Gaussian process change-point detection {cite}`saatci2010` uses GP marginal likelihood for change detection, modeling the signal as piecewise-stationary GP segments.

**When to use:** Smooth signals where GP models are appropriate and you need change detection that respects temporal correlation.

:::{warning}
GpCpd and ArgpCpd are experimental.
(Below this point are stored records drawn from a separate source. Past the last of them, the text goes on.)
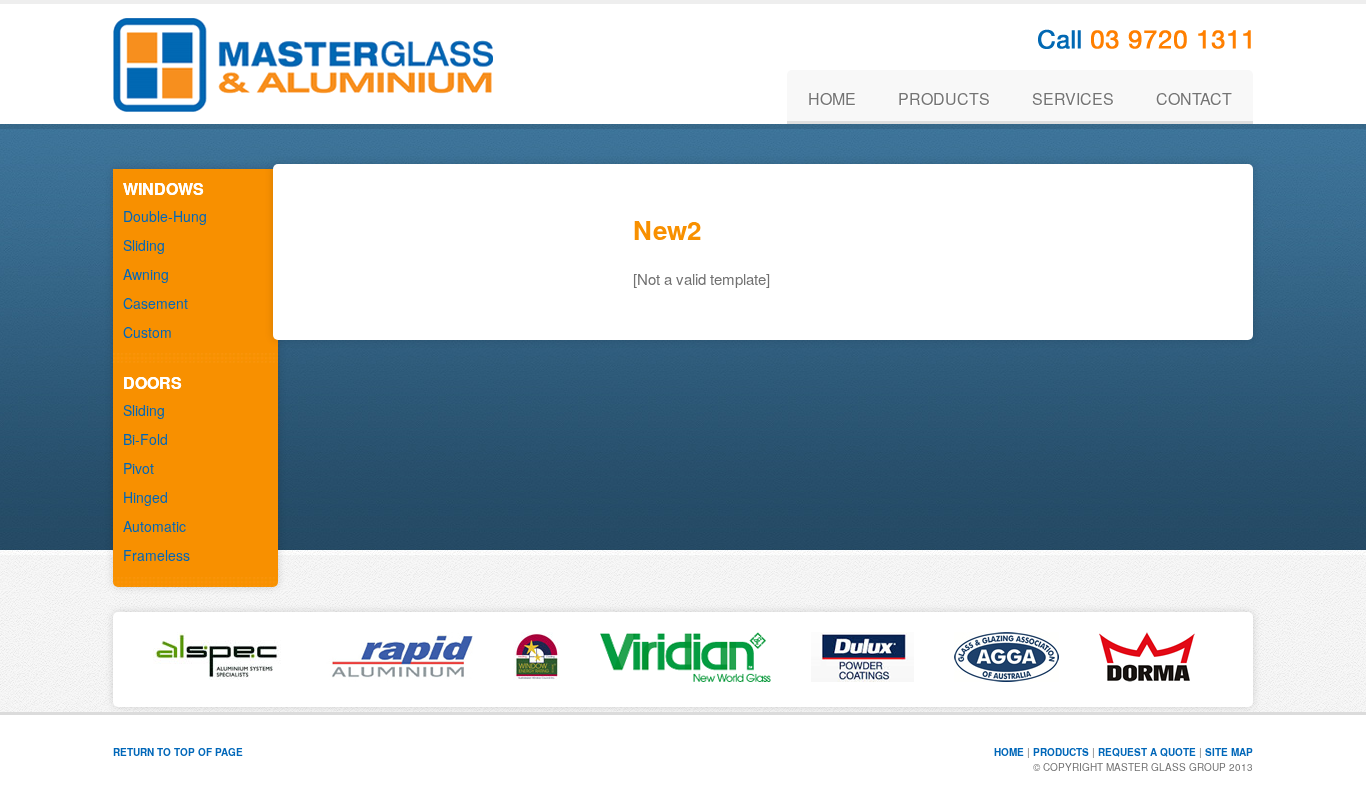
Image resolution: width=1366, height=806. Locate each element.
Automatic (154, 526)
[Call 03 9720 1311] (1145, 42)
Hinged (145, 497)
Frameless (156, 555)
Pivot (138, 468)
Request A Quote (1147, 752)
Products (1061, 752)
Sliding (144, 245)
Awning (146, 274)
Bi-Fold (145, 439)
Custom (147, 332)
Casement (155, 303)
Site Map (1229, 752)
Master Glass (303, 64)
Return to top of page (178, 752)
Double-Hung (165, 216)
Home (1009, 752)
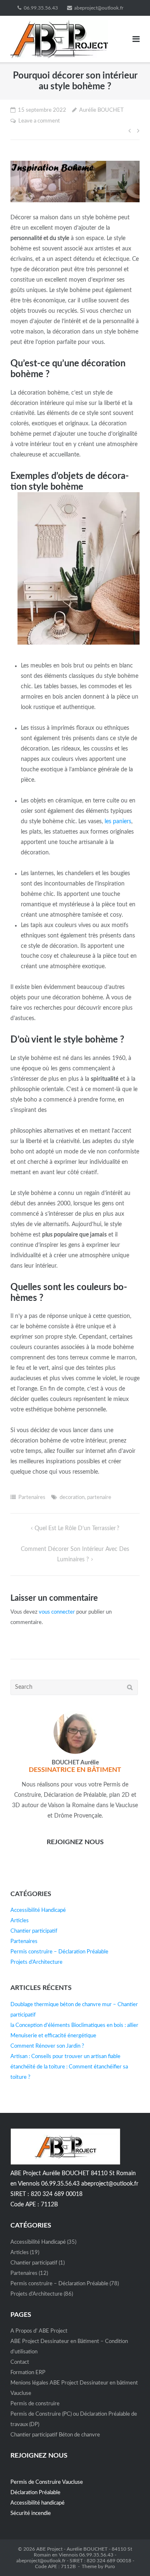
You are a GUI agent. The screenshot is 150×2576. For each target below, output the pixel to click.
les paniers (118, 821)
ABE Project (49, 2549)
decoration (72, 1497)
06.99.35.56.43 (41, 7)
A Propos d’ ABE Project (39, 2331)
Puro (110, 2566)
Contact (19, 2362)
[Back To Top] (129, 2556)
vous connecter (57, 1612)
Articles (19, 1920)
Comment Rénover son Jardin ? (47, 2046)
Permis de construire (35, 2404)
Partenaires (31, 1497)
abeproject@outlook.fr (98, 7)
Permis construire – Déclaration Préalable (59, 1952)
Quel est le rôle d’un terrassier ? (77, 1528)
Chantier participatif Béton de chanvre (55, 2435)
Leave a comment (39, 121)
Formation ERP (27, 2372)
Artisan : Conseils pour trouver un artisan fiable (65, 2056)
Requires the `gp` feature flag.
:::

---

## Stopping criteria

All offline detectors support multiple stopping strategies:

| Stopping | Python usage | When to use |
|---|---|---|
| Known k (`n_bkps`) | `predict(n_bkps=3)` | You know the expected number of changes |
| Manual penalty | `predict(pen=10.0)` | Tight operational control over sensitivity |
| BIC {cite}`schwarz1978` | `predict(pen="bic")` | Good default for automatic model selection |
| AIC {cite}`akaike1974` | `predict(pen="aic")` | Less conservative than BIC; recovers weaker changes |
| PenaltyPath | `stopping={"PenaltyPath": [...]}` | Sweep multiple penalties in one pass |

### Penalty selection guidance

| Scenario | Recommended stopping |
|---|---|
| Unknown number of changes, moderate noise | `pen="bic"` |
| Unknown number, want to find weaker changes | `pen="aic"` |
| Known number of changes | `n_bkps=k` |
| Operational threshold tuning | `pen=<float>` (lower = more sensitive) |
| Exploratory analysis | `PenaltyPath` with a range of values |

BIC/AIC complexity terms are cost-model-aware:
- `l2`: `params_per_segment=2` (mean + residual variance proxy)
- `normal`: `params_per_segment=3` (mean + variance + residual term)
- `normal_full_cov`: model-aware complexity `1 + d + d(d+1)/2`